__Supplied data__
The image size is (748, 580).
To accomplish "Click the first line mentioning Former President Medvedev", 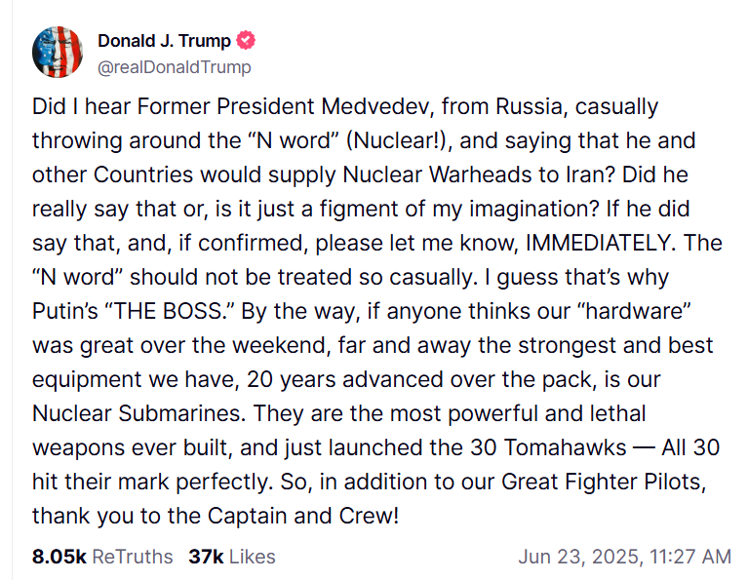I will click(x=344, y=105).
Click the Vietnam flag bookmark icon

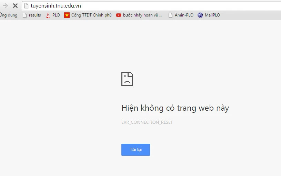(x=67, y=15)
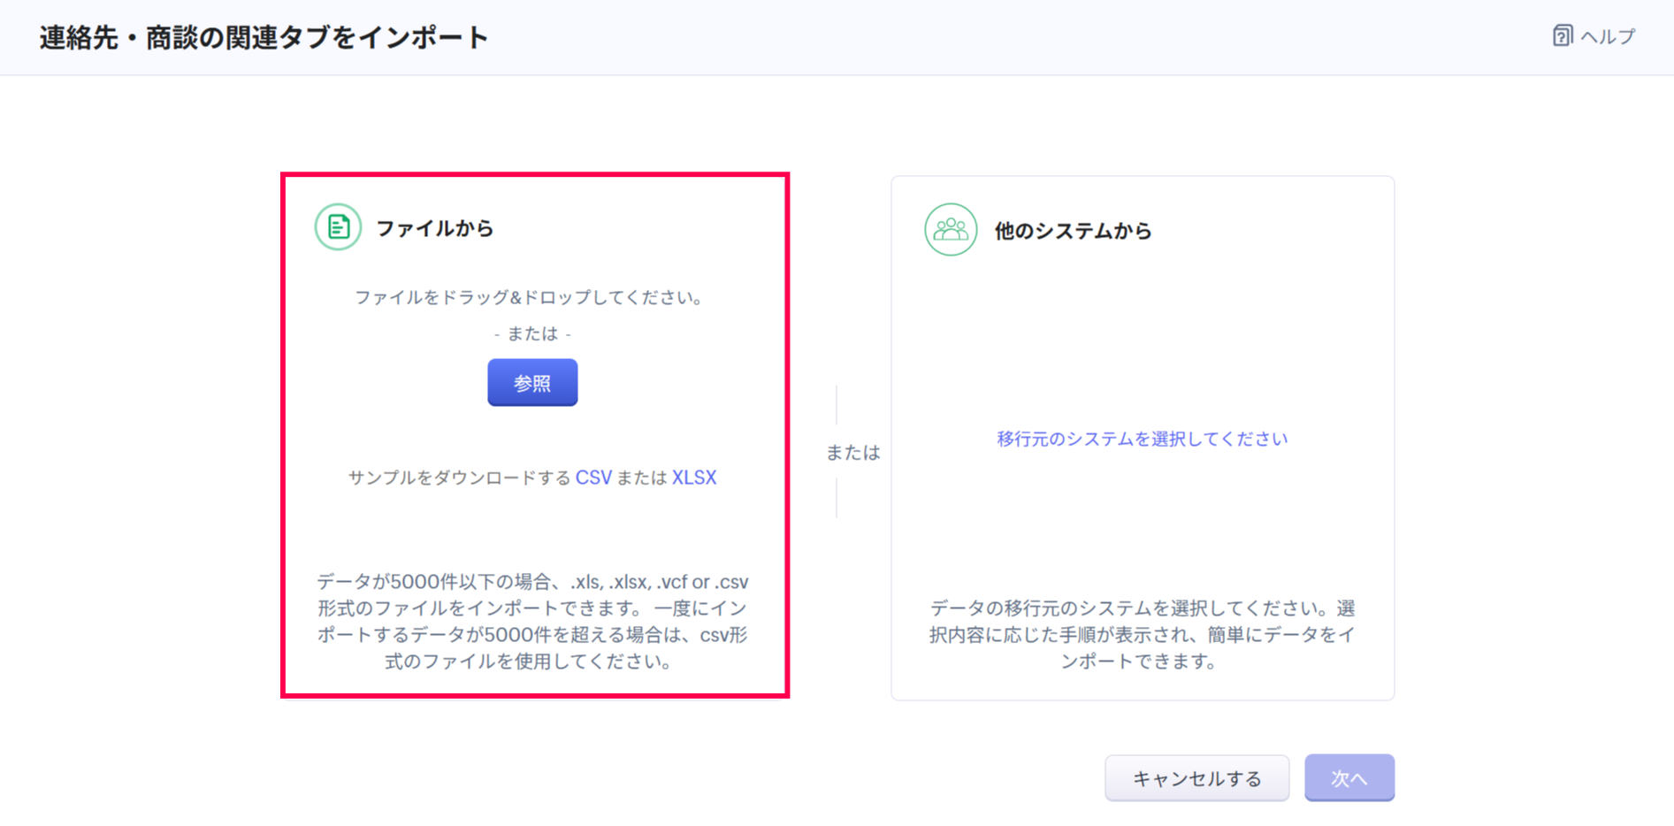Click the help icon in the header
Image resolution: width=1674 pixels, height=826 pixels.
pyautogui.click(x=1562, y=36)
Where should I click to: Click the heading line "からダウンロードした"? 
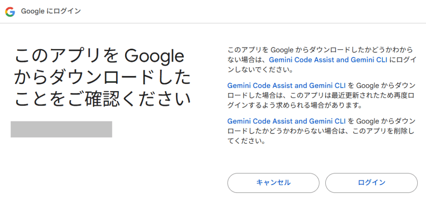pos(102,78)
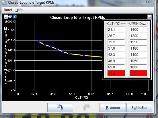Select the RPM field with value 1180
This screenshot has width=158, height=118.
tap(138, 48)
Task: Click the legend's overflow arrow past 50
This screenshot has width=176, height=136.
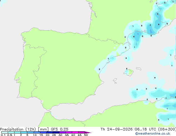Action: coord(88,132)
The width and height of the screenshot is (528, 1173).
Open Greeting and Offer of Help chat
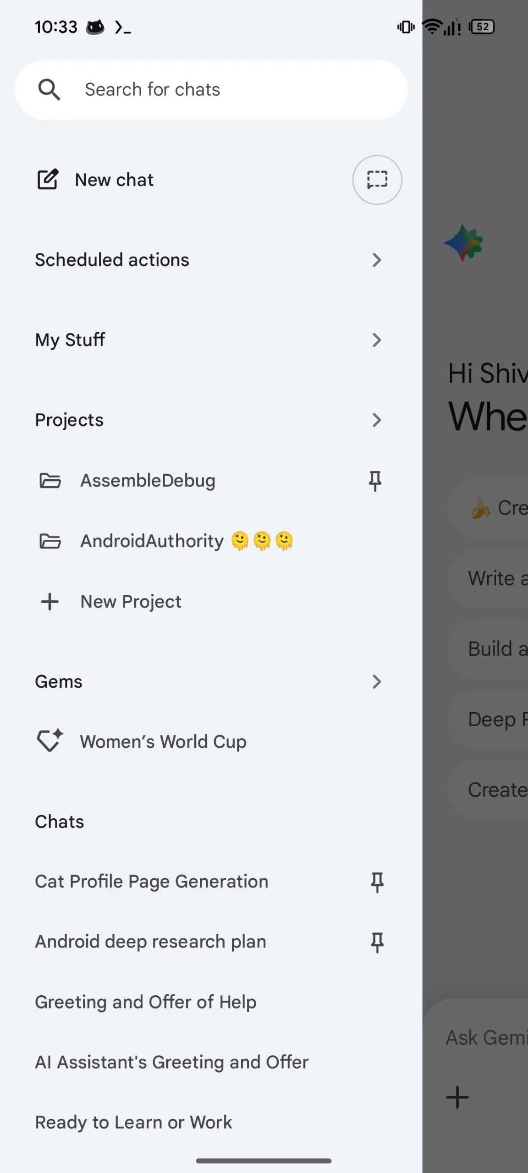point(146,1002)
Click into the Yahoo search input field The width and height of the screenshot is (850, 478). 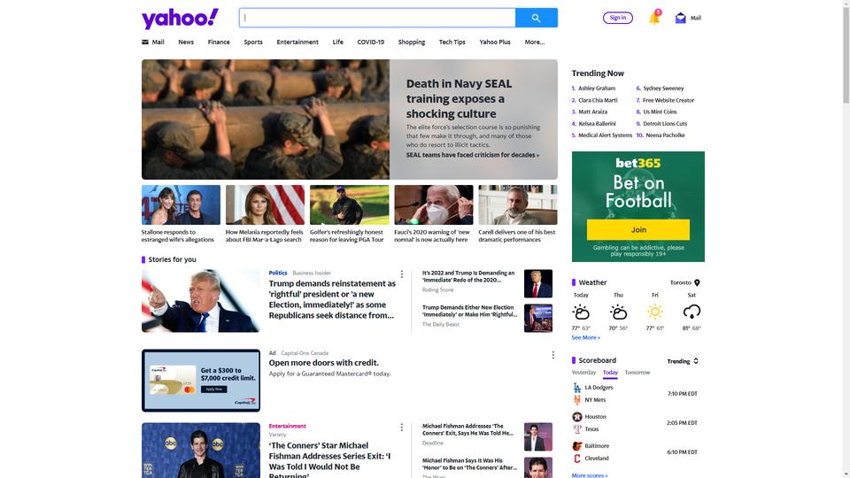tap(377, 18)
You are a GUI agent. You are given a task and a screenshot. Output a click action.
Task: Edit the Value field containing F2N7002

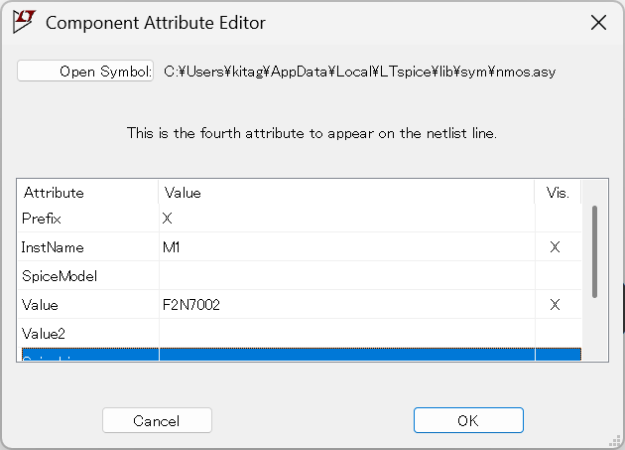click(347, 304)
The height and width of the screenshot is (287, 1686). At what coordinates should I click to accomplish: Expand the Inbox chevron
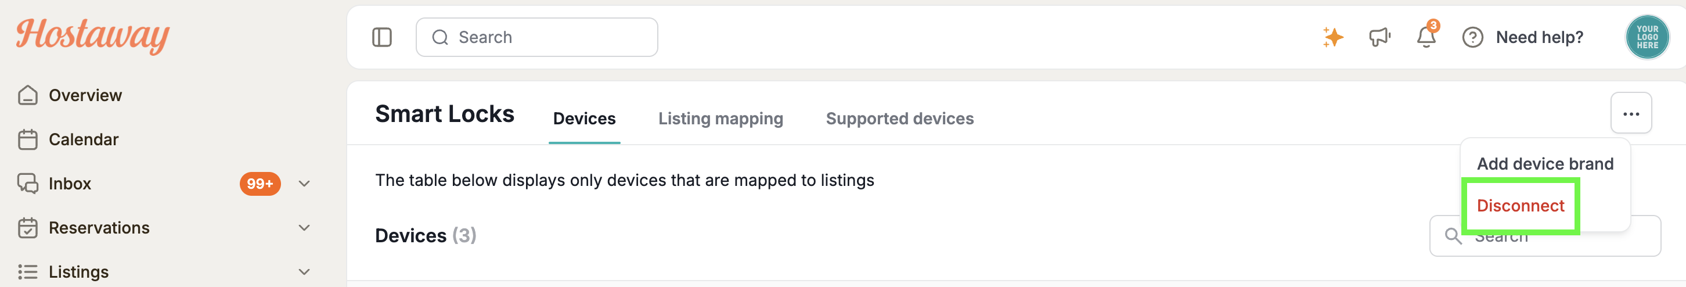click(x=304, y=183)
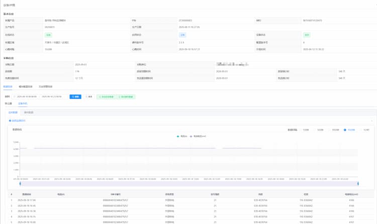Click the start datetime input field
This screenshot has width=377, height=224.
pos(27,97)
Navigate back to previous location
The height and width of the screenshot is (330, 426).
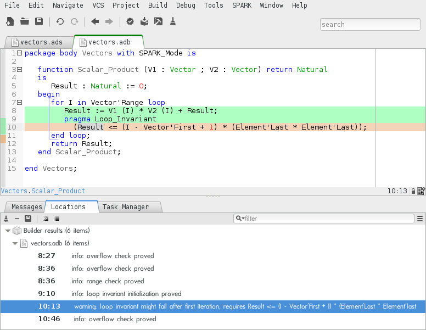pyautogui.click(x=95, y=22)
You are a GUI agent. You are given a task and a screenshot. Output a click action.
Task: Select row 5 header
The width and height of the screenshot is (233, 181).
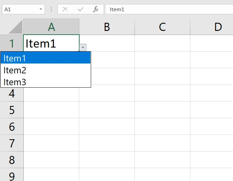[12, 110]
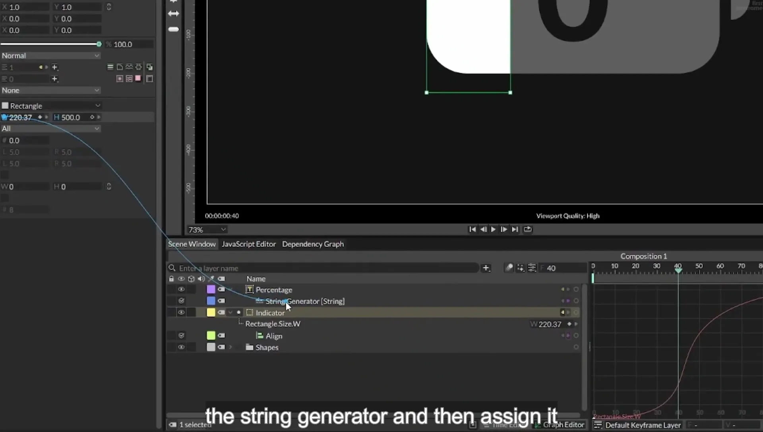Toggle visibility of the Percentage layer
Viewport: 763px width, 432px height.
click(181, 289)
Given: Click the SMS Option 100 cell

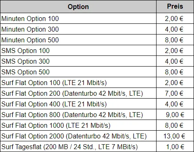Looking at the screenshot, I should point(78,51).
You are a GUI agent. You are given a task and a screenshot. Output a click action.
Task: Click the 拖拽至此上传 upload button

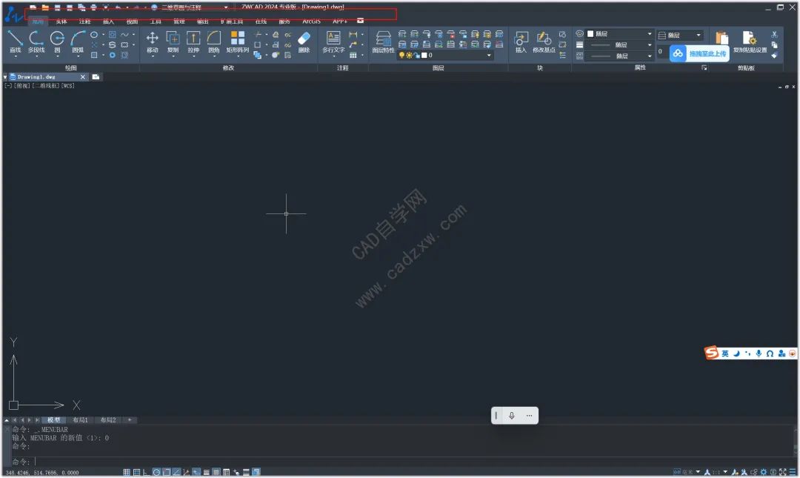[x=699, y=53]
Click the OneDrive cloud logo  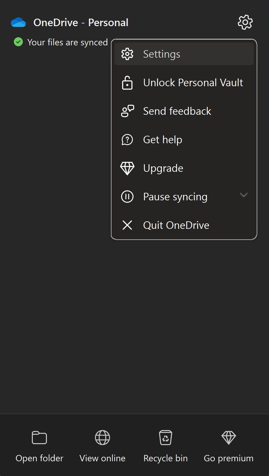click(18, 23)
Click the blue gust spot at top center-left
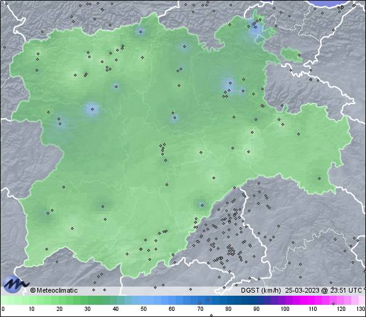This screenshot has height=317, width=366. [141, 31]
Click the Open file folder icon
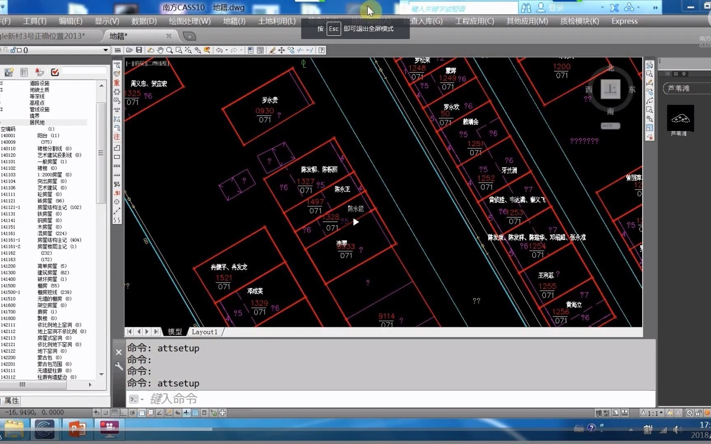Screen dimensions: 711x444 pos(129,50)
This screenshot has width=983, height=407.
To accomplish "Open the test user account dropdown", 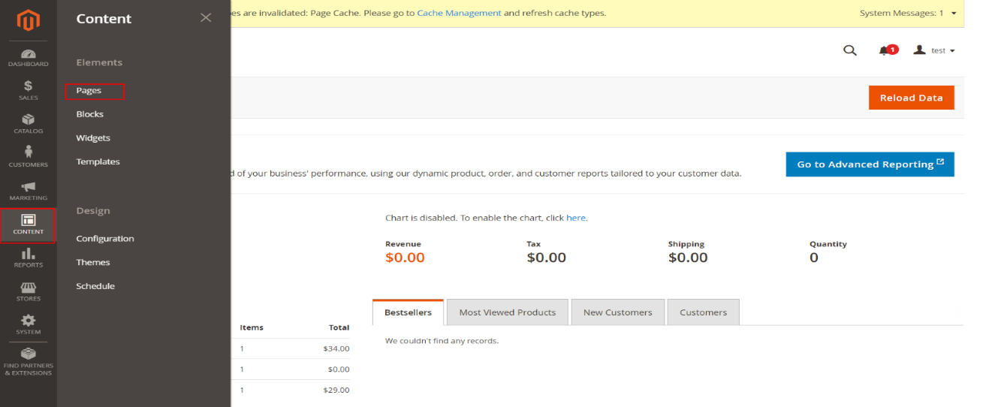I will tap(934, 50).
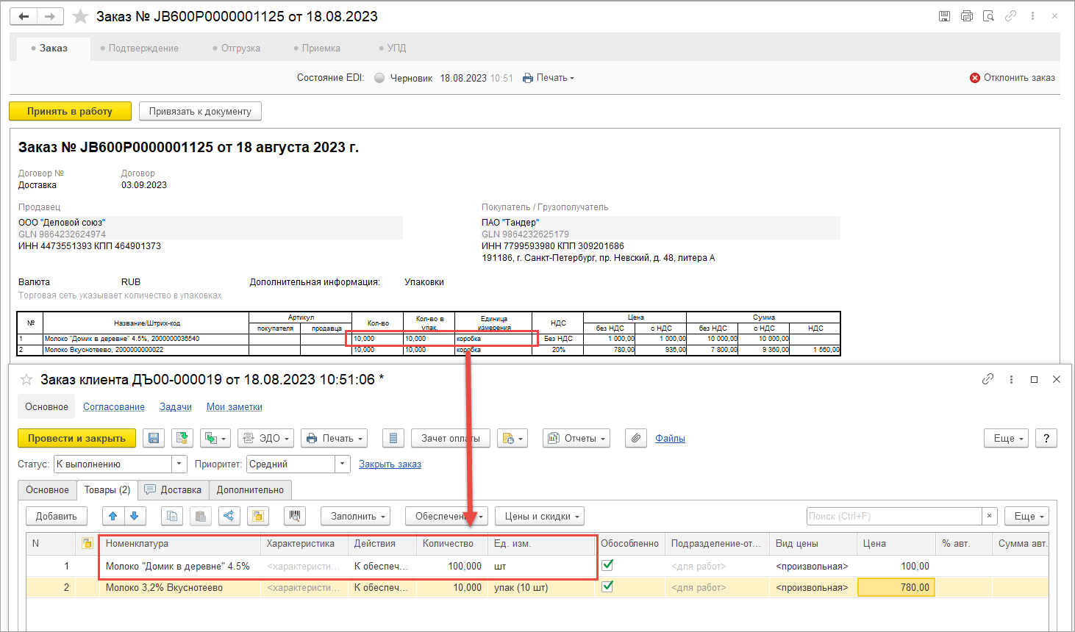Toggle Обособленно checkbox for Молоко Домик в деревне
Screen dimensions: 1075x632
(x=607, y=565)
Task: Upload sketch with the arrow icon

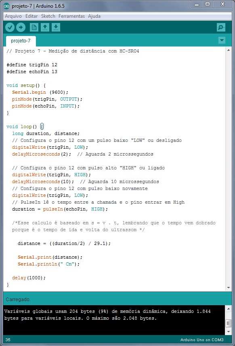Action: [21, 27]
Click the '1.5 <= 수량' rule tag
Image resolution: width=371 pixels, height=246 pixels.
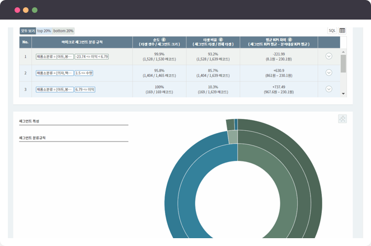[84, 73]
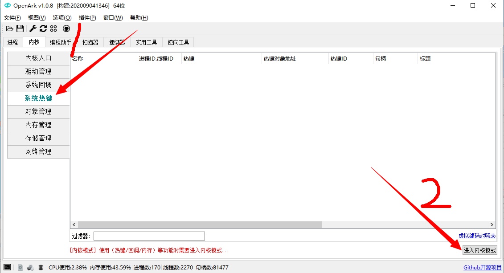Screen dimensions: 504x273
Task: Refresh data with the circular arrows icon
Action: 43,28
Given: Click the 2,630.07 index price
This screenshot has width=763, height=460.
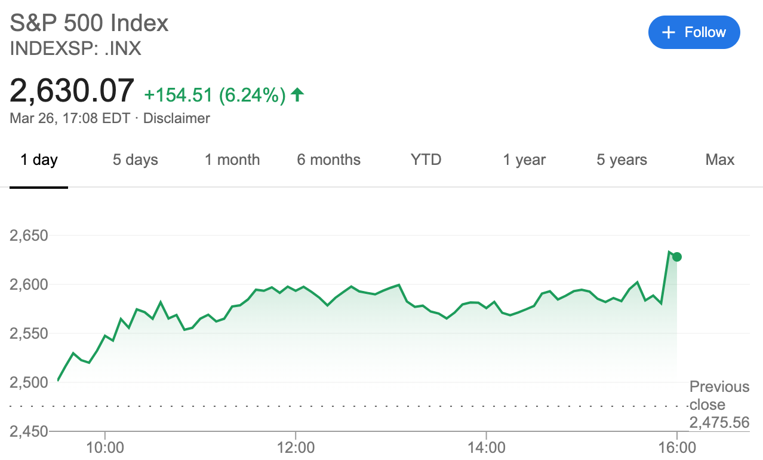Looking at the screenshot, I should tap(72, 91).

__Exercise__
Each line from the one that contains "Click the '1.5 <= 수량' rule tag" through the end of the records should be restated exactly; include both end lines and leave any pictures out.

__Final answer__
Click the '1.5 <= 수량' rule tag
Image resolution: width=371 pixels, height=246 pixels.
[84, 73]
Screen dimensions: 504x273
Task: Refresh data with the circular arrows icon
Action: 43,28
Given: Click the 2,630.07 index price
This screenshot has width=763, height=460.
Looking at the screenshot, I should tap(72, 91).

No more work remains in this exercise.